### TASK
Reproduce the listing in full. Keep every character unchanged.

╭─ TASK INPUTS

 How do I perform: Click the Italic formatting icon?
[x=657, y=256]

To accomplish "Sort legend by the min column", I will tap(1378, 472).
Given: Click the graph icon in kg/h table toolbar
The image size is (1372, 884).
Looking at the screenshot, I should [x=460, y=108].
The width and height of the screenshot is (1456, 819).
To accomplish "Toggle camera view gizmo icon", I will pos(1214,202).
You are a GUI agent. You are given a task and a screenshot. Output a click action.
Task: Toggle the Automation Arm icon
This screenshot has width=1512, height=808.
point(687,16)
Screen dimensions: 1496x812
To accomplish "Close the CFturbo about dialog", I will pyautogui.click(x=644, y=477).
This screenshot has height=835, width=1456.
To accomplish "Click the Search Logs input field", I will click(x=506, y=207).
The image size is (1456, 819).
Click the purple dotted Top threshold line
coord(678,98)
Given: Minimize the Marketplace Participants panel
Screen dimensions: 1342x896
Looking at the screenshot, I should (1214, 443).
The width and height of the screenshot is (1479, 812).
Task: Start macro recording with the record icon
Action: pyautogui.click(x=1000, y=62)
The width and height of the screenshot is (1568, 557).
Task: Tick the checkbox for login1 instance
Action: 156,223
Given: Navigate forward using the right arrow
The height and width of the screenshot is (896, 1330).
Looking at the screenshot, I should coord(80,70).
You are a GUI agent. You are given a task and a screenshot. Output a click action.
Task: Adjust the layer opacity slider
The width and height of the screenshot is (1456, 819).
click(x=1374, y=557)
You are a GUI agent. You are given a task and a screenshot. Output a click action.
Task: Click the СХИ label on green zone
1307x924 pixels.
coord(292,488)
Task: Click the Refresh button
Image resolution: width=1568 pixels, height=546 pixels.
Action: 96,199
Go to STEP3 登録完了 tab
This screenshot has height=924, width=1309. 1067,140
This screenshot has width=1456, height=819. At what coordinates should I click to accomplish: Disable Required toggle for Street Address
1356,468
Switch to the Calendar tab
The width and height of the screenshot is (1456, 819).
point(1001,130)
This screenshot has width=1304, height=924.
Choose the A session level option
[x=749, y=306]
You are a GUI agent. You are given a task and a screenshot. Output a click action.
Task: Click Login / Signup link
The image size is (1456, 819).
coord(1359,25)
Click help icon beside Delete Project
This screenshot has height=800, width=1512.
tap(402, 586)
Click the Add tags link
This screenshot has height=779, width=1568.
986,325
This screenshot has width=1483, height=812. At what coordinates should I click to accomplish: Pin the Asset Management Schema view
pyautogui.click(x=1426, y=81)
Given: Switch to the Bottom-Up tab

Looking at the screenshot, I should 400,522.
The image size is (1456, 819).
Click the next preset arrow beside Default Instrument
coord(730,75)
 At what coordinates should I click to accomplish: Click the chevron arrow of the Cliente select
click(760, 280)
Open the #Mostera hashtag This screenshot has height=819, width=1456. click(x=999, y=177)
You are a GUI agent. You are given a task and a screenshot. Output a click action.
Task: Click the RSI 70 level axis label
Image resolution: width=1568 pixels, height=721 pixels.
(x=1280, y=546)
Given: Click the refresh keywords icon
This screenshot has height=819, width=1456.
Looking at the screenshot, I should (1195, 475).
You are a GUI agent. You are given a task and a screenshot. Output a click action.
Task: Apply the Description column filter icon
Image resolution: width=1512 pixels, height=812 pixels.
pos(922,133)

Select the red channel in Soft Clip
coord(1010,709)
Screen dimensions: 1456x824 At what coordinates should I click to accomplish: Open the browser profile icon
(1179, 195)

╰─

### YOUR RESPONSE
 How do I perform: Click the Italic formatting icon?
[x=657, y=256]

To accomplish "Sort legend by the min column", I will tap(1378, 472).
Given: Click the graph icon in kg/h table toolbar
The image size is (1372, 884).
Looking at the screenshot, I should [x=460, y=108].
The width and height of the screenshot is (1456, 819).
To accomplish "Toggle camera view gizmo icon", I will pos(1214,202).
You are a GUI agent. You are given a task and a screenshot. Output a click action.
Task: Toggle the Automation Arm icon
This screenshot has width=1512, height=808.
point(687,16)
Screen dimensions: 1496x812
To accomplish "Close the CFturbo about dialog", I will pyautogui.click(x=644, y=477).
This screenshot has height=835, width=1456.
To accomplish "Click the Search Logs input field", I will click(x=506, y=207).
The image size is (1456, 819).
Click the purple dotted Top threshold line
coord(678,98)
Given: Minimize the Marketplace Participants panel
Screen dimensions: 1342x896
Looking at the screenshot, I should (1214, 443).
The width and height of the screenshot is (1479, 812).
Task: Start macro recording with the record icon
Action: pyautogui.click(x=1000, y=62)
The width and height of the screenshot is (1568, 557).
Task: Tick the checkbox for login1 instance
Action: 156,223
Given: Navigate forward using the right arrow
The height and width of the screenshot is (896, 1330).
Looking at the screenshot, I should coord(80,70).
You are a GUI agent. You are given a task and a screenshot. Output a click action.
Task: Adjust the layer opacity slider
The width and height of the screenshot is (1456, 819).
click(x=1374, y=557)
You are a GUI agent. You are given a task and a screenshot. Output a click action.
Task: Click the СХИ label on green zone
1307x924 pixels.
coord(292,488)
Task: Click the Refresh button
Image resolution: width=1568 pixels, height=546 pixels.
Action: 96,199
Go to STEP3 登録完了 tab
This screenshot has height=924, width=1309. 1067,140
This screenshot has width=1456, height=819. At what coordinates should I click to accomplish: Disable Required toggle for Street Address
1356,468
Switch to the Calendar tab
The width and height of the screenshot is (1456, 819).
point(1001,130)
This screenshot has width=1304, height=924.
Choose the A session level option
[x=749, y=306]
You are a GUI agent. You are given a task and a screenshot. Output a click action.
Task: Click Login / Signup link
The image size is (1456, 819).
coord(1359,25)
Click help icon beside Delete Project
This screenshot has height=800, width=1512.
tap(402, 586)
Click the Add tags link
This screenshot has height=779, width=1568.
986,325
This screenshot has width=1483, height=812. At what coordinates should I click to accomplish: Pin the Asset Management Schema view
pyautogui.click(x=1426, y=81)
Given: Switch to the Bottom-Up tab

Looking at the screenshot, I should 400,522.
The image size is (1456, 819).
Click the next preset arrow beside Default Instrument
coord(730,75)
 At what coordinates should I click to accomplish: Click the chevron arrow of the Cliente select
click(760, 280)
Open the #Mostera hashtag This screenshot has height=819, width=1456. click(x=999, y=177)
You are a GUI agent. You are given a task and a screenshot. Output a click action.
Task: Click the RSI 70 level axis label
Image resolution: width=1568 pixels, height=721 pixels.
(x=1280, y=546)
Given: Click the refresh keywords icon
This screenshot has height=819, width=1456.
Looking at the screenshot, I should (1195, 475).
You are a GUI agent. You are given a task and a screenshot. Output a click action.
Task: Apply the Description column filter icon
Image resolution: width=1512 pixels, height=812 pixels.
pos(922,133)

Select the red channel in Soft Clip
coord(1010,709)
Screen dimensions: 1456x824 At what coordinates should I click to accomplish: Open the browser profile icon
(1179, 195)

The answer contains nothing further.